Climate & Environment
Innovation & Enterprise
Sustainable Dev.
Joint Press Information ORGALIME - ANEC

Having reviewed the Draft Commission Recommendation on the use of Product Environmental Footprint (PEF) and the Organisation Environmental Footprint (OEF) methods, both Orgalime and ANEC are extremely disappointed that, notwithstanding their joint opposition to the draft proposal, the Commission should once again have opted for yet more big brother ‘voluntary’ regulation.
Orgalime sees this proposal as representing an unreliable tool for creating demand for better and greener  products in the EU, while it risks exposing companies to unfair competition and to market distortion as consumers would base their buying decisions on misleading information.
ANEC too has been a persistent critic of the value of environmental footprint information, whether from a methodological perspective, or the perspective of consumer understanding, and maintains that information to consumers based on the LCA approach - at the centre of PEF/OEF methodologies - should be rejected and neither supported nor promoted by the European Commission or member states.
Although principles such as clarity, credibility and reliability, identified in the Commission Communication, are values shared by consumer organisations and the engineering industry, the proposed methodologies cannot serve to apply these principles. Information to consumers should be based on robust, measurable and verifiable indicators, elaborated product group by product group, in collaboration with stakeholders.
ANEC Secretary-General, Stephen Russell, commented: “Environmental Product Declarations are useless for consumers as they do not allow for the reliable identification of environmentally-superior products. They are based on questionable methods and lack meaningful benchmarks and rating scales. Real world cases of LCA studies – such as nappies and packaging - have already shown that the results of an environmental assessment based on LCA depend on subjective choices.

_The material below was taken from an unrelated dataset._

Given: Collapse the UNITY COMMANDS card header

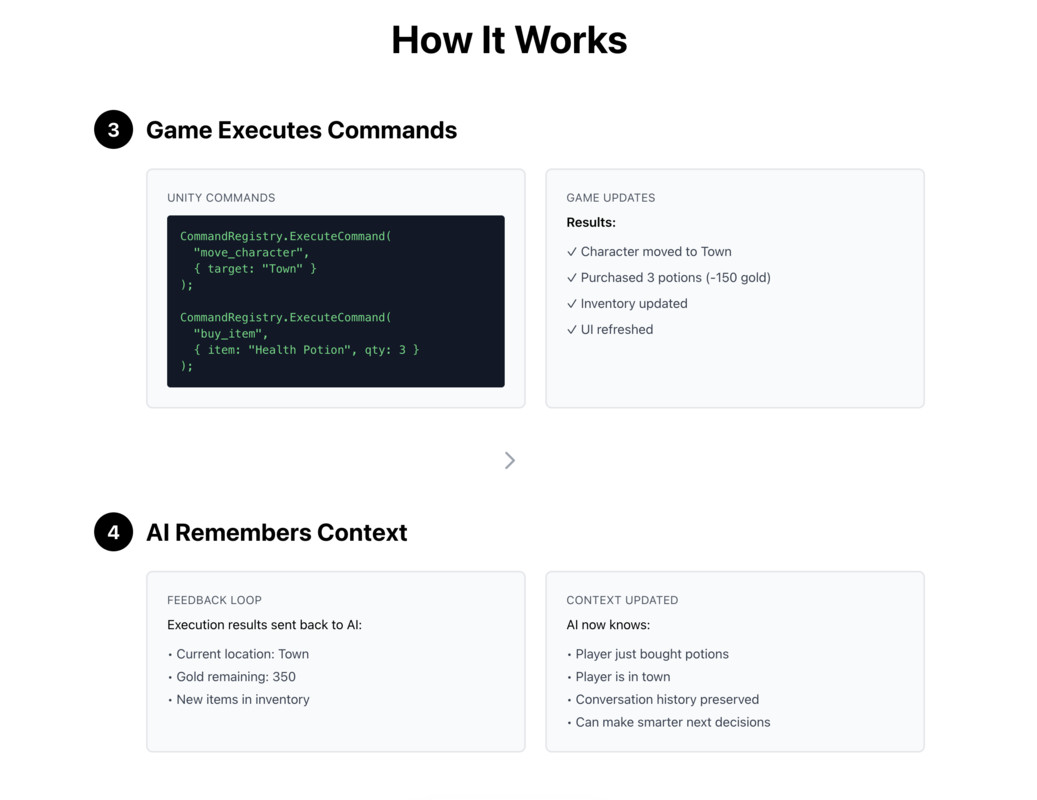Looking at the screenshot, I should coord(221,197).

Moreover, statistical uncertainties inherent in the data are likely to make the identification of superior products almost impossible anyway”.
Concluded Adrian Harris, Orgalime’s Director General: “It never ceases to astound me how the institutions can one day adopt proposals aimed at enticing manufacturing industry to invest in Europe and to contribute to much needed re-industrialisation, and the next come up with yet more bureaucratic proposals, which will be prohibitively heavy to apply for our small companies and no doubt achieve the opposite result. It really is time to snap out of this business as usual mode”.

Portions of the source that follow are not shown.